● SOURCE MATERIAL
++++++++++++++++++++
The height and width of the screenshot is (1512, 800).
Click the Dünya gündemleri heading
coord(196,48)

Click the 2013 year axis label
++++++++++++++++++++
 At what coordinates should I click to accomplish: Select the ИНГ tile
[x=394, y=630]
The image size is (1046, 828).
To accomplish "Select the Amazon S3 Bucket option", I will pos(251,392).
++++++++++++++++++++
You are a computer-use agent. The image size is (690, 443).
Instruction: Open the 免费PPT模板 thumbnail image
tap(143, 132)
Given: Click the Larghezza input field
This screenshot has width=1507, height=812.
++++++++++++++++++++
● WHAT YOU HAVE TO DO
For every line of the data above that contains "size", copy that line.

● TASK SOLUTION
The image size is (1046, 828).
You are a computer-use agent. The image size is (690, 443).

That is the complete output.